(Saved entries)

+-------+

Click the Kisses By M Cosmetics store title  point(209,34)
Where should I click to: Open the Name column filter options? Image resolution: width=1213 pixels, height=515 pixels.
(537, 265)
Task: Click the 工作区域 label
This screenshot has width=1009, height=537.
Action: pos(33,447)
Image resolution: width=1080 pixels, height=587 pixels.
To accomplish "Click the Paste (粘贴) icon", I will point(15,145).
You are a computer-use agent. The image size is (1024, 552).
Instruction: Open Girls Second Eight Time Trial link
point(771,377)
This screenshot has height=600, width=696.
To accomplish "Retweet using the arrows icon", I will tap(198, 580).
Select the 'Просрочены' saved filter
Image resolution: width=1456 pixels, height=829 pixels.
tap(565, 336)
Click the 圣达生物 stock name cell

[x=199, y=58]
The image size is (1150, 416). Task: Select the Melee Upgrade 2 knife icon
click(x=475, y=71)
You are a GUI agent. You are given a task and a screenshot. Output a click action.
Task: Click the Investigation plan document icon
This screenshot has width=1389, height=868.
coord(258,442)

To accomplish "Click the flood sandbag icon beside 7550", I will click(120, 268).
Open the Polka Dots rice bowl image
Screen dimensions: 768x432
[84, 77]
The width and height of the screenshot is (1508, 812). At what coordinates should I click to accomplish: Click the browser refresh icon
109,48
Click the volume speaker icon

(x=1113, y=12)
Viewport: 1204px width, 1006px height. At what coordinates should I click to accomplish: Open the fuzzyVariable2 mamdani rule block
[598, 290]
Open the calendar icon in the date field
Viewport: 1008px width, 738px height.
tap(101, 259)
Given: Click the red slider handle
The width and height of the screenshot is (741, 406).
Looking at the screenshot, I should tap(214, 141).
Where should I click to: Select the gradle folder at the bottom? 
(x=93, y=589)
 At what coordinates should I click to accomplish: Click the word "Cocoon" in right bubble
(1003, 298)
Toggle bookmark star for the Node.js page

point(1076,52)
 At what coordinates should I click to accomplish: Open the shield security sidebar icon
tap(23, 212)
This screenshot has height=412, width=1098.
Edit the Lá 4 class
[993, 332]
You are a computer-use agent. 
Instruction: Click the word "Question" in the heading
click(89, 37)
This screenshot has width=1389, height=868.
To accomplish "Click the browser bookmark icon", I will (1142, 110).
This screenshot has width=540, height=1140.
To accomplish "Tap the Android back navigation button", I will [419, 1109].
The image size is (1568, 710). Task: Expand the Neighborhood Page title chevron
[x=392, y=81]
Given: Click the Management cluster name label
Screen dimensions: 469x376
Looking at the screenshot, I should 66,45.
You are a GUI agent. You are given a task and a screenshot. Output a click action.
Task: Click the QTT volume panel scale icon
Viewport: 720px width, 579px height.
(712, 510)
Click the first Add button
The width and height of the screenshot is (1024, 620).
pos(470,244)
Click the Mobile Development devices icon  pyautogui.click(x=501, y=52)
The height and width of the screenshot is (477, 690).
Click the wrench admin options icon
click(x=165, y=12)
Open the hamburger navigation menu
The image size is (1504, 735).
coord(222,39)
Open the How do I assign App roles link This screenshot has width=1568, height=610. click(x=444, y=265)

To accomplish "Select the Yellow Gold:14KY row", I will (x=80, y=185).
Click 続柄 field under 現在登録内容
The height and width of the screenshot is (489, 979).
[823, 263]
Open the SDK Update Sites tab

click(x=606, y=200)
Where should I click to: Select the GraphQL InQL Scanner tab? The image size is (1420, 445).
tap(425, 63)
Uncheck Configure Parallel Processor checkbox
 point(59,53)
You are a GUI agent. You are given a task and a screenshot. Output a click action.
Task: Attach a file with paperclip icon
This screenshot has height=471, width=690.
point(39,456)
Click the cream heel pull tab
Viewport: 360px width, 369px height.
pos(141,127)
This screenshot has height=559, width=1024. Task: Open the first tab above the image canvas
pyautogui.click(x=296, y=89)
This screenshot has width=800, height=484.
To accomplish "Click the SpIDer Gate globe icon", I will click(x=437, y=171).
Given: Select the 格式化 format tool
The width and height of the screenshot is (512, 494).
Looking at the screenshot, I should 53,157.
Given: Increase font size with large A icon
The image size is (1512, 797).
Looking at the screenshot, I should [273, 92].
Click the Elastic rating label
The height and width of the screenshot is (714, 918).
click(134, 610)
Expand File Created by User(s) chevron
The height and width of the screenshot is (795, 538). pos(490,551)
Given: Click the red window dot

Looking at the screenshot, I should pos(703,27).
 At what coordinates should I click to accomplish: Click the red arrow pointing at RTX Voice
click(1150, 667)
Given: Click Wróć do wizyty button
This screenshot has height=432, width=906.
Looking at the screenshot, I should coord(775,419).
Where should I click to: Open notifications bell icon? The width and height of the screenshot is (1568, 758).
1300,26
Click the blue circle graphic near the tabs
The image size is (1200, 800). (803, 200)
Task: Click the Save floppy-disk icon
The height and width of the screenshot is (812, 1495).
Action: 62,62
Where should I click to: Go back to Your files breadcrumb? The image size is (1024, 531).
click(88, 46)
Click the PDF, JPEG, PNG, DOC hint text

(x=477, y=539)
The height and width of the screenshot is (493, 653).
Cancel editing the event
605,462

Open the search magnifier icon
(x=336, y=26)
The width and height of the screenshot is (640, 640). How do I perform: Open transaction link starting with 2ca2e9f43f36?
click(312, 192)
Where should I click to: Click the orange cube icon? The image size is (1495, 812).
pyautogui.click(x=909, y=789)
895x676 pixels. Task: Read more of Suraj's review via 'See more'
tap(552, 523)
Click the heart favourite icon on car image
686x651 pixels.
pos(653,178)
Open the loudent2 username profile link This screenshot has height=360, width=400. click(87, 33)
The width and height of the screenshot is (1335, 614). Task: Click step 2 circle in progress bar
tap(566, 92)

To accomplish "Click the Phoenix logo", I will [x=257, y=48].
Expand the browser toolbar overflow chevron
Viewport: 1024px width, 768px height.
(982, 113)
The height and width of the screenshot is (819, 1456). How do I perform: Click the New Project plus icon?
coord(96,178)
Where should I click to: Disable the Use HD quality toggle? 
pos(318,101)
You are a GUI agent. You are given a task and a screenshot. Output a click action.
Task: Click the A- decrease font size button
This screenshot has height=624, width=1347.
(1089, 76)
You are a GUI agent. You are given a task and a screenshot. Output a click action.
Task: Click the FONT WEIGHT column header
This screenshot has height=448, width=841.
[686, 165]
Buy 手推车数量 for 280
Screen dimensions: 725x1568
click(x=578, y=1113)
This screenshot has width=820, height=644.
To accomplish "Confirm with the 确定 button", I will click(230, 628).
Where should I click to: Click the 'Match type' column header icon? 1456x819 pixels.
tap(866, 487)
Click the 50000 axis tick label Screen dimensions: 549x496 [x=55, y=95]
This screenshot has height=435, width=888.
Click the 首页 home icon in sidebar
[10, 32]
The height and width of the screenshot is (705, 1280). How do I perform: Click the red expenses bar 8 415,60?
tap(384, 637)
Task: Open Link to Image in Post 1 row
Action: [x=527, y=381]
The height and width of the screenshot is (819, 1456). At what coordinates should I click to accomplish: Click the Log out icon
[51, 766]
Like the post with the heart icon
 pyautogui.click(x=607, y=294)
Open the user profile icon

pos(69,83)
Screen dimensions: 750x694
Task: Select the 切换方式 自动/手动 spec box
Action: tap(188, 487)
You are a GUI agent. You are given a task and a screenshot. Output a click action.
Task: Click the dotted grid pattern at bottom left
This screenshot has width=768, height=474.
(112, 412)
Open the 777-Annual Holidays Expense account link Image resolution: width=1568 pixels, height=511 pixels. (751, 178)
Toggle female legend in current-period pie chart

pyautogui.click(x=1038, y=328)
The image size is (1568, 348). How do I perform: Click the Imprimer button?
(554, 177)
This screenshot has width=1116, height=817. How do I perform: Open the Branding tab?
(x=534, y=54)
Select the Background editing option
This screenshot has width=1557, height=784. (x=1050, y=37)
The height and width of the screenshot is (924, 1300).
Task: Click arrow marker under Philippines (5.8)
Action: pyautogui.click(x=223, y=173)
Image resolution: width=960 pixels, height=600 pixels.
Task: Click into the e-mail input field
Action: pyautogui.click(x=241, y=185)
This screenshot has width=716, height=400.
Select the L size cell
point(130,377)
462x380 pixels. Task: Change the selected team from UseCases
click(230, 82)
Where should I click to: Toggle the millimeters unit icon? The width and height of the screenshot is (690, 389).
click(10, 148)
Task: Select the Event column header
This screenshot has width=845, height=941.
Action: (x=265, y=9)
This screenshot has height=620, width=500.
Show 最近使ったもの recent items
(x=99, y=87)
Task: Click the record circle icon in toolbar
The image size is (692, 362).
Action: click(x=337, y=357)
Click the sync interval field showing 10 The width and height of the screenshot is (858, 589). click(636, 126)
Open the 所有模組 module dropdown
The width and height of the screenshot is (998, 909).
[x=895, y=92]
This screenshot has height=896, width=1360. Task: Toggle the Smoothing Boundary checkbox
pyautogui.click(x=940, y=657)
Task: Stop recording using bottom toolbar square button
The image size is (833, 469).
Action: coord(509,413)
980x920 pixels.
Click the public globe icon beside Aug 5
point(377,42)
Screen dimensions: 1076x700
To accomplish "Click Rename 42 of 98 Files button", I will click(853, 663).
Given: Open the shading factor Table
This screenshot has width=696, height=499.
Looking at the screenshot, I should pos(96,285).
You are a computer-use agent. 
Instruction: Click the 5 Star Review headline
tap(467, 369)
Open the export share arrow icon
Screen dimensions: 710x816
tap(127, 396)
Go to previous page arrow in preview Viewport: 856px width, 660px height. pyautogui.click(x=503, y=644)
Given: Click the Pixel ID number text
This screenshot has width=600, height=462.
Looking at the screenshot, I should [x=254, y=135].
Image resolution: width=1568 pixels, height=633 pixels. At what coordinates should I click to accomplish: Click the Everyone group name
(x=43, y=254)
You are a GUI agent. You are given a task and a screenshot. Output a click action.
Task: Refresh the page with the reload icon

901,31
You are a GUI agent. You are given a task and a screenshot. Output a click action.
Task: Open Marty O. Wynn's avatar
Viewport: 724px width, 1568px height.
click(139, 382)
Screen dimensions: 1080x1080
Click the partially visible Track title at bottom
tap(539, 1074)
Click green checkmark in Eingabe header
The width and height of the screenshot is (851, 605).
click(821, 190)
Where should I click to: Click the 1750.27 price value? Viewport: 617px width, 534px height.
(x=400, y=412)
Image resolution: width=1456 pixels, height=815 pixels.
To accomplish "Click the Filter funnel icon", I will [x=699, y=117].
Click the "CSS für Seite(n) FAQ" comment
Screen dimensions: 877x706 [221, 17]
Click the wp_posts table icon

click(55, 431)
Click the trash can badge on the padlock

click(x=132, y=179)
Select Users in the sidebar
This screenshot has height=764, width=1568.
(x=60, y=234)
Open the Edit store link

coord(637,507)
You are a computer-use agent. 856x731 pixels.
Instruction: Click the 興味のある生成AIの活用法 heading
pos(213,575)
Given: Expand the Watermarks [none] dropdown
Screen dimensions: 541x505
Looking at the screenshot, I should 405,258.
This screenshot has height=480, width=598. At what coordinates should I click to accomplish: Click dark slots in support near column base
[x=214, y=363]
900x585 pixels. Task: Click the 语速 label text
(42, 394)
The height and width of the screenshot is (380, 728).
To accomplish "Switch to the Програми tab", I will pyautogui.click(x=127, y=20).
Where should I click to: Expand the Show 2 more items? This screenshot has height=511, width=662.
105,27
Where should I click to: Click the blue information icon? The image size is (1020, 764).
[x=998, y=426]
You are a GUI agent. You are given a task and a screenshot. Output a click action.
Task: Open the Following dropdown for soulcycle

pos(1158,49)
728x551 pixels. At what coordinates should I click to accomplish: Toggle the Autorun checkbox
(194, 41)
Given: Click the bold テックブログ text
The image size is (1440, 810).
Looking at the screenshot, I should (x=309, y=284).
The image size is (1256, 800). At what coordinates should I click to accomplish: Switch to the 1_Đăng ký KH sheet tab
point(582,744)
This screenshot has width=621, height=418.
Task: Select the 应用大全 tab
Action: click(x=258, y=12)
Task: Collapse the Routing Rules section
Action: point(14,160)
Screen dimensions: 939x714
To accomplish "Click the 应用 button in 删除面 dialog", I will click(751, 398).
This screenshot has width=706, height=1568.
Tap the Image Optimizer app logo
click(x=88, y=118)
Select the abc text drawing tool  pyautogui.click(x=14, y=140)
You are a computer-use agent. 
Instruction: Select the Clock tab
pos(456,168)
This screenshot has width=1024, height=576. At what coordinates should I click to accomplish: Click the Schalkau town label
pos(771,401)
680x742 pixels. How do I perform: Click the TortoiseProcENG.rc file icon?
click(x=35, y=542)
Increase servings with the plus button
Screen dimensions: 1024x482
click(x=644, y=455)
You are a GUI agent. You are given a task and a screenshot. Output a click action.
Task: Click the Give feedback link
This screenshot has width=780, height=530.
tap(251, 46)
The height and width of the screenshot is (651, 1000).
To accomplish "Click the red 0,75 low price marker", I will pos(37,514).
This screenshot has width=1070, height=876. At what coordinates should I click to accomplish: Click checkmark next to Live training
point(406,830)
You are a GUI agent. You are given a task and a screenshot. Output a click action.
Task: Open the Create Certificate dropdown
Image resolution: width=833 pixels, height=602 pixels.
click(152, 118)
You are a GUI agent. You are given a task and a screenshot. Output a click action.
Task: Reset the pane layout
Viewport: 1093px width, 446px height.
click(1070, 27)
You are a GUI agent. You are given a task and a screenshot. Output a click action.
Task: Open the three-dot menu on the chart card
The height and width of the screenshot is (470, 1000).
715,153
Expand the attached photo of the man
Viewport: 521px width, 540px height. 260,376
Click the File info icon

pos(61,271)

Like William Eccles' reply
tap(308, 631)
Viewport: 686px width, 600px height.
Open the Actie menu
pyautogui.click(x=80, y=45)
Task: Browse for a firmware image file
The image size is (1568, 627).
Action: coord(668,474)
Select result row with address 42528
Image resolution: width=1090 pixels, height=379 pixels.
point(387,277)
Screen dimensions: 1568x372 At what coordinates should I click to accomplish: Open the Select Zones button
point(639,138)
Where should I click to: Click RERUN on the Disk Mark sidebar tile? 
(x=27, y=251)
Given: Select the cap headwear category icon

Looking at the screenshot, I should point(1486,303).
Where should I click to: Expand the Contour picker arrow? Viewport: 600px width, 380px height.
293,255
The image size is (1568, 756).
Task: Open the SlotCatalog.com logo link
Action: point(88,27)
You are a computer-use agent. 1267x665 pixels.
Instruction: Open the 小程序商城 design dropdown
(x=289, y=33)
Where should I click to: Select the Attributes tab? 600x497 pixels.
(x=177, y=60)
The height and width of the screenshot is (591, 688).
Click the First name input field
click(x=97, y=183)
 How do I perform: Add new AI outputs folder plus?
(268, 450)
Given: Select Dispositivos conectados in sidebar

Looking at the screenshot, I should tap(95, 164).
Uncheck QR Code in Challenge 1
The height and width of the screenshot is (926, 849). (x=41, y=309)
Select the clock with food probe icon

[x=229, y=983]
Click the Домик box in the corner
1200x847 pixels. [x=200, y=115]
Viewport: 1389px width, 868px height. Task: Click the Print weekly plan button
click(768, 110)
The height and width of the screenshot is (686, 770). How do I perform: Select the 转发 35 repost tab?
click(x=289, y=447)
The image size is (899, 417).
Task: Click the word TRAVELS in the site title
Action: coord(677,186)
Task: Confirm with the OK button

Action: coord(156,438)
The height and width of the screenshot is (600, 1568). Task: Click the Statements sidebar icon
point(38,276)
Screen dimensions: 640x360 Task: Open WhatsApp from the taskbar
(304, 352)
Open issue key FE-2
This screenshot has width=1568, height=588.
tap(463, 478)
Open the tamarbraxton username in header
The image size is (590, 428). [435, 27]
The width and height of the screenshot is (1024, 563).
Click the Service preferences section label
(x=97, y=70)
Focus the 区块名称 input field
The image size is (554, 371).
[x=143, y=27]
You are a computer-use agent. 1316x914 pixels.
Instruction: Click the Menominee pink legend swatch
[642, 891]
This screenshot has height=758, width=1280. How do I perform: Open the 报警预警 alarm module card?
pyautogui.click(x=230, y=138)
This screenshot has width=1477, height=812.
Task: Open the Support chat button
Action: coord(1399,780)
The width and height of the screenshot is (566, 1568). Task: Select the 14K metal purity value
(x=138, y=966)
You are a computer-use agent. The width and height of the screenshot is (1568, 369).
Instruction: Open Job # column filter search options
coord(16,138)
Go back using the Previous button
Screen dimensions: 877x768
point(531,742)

+-------+

Task objective: Answer with a single number: the count of lines in the records that contain "computer".

Task answer: 8